Indirect methods such as nitrate concentration in sap, upper layer leaf N concentration, chlorophyll meter readings, and remote sensing tools have been developed to assess NNI to resolve the issues of the traditional NNI calculation method. Justes et al. (1994) reported that when NNI < 1, nitrate concentration in the sap of wheat was never higher than 1 g l–1, while for NNI > 1 sap nitrate concentration of wheat can vary from 1 to 10 g l–1 irrespective of the NNI value. Nevertheless, this method cannot be used for the quantitative estimation of crop N status. Ziadi et al. (2009) used the N concentration of uppermost collared leaf to assess NNI at the vegetative stage of winter wheat, however, this method also requires destructive sampling for measuring leaf N concentration. Non-destructive chlorophyll estimation and remote sensing technologies are rapid and non-destructive tools to estimate crop N status (Lemaire et al., 2008). Chlorophyll meters have been successfully used to estimate NNI in wheat and maize (Ziadi et al., 2010; Zhao et al., 2018a).
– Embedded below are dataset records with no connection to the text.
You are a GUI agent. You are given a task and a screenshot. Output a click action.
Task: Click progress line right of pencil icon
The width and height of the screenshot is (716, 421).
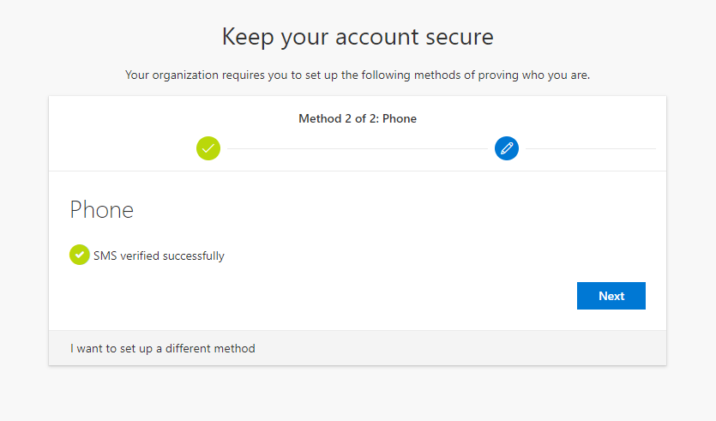tap(591, 148)
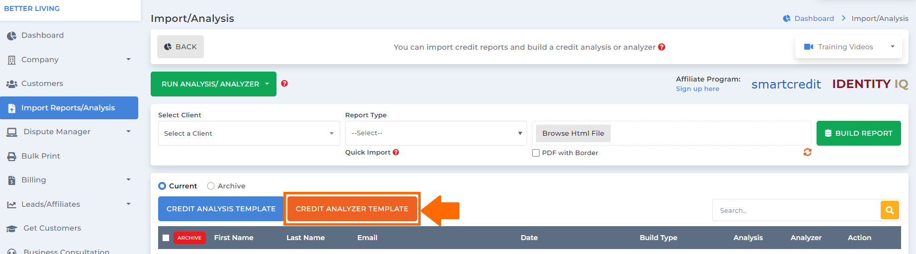Screen dimensions: 916x254
Task: Click the Bulk Print printer icon
Action: 11,156
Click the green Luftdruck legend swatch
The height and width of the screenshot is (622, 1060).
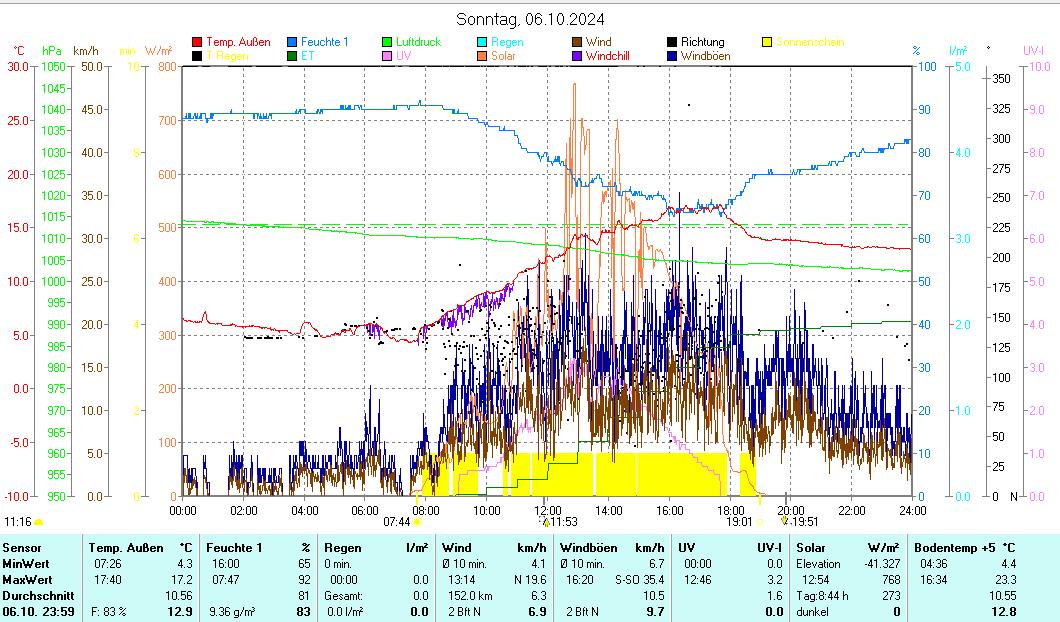[387, 43]
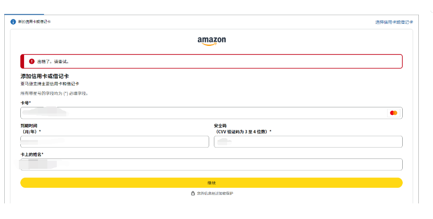Click the 安全码 CVV label text
This screenshot has width=433, height=219.
242,128
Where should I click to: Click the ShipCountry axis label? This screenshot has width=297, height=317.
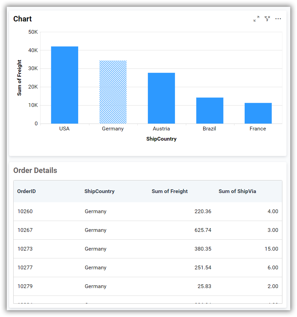coord(161,139)
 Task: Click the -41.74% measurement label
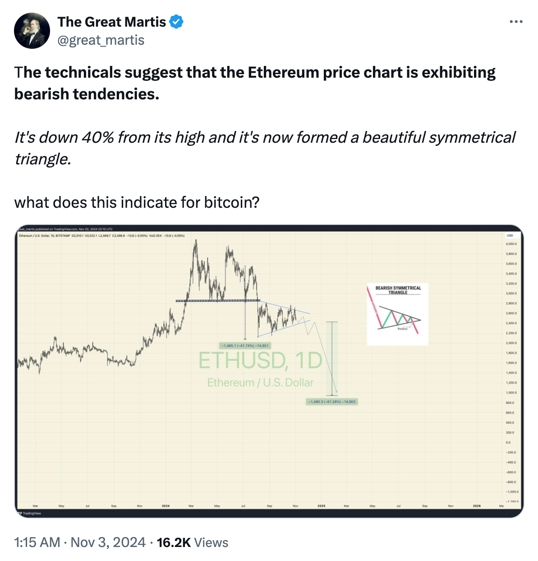point(244,346)
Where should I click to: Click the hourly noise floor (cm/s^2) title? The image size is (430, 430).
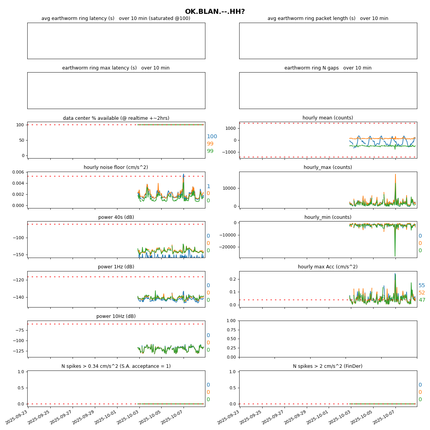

However, chlorophyll meter readings were reported to be affected by leaf thickness as readings are generally measured from a small area of leaf 6mm2 (Pagola et al., 2009). Besides, leaf measurements with a chlorophyll meter are also time-consuming, which limits their applicability at the field level (Cao et al., 2013; Ata-Ul-Karim et al., 2016b). Remote sensing has been demonstrated as a possibility to quickly assess crop NNI at a larger scale, using sensitive spectral indices (red edge inflection point and normalized difference vegetation index (R710, R512)) in visible and near-infrared bands (Mistele and Schmidhalter, 2008; Zhao et al., 2018b), but this technology requires the use of high-value equipment (satellite, unmanned aerial vehicle, or field spectrometer) and the professional knowledge to analyze the spectral image and data to produce the reliable results, which limit its commercial application (Wang et al., 2016).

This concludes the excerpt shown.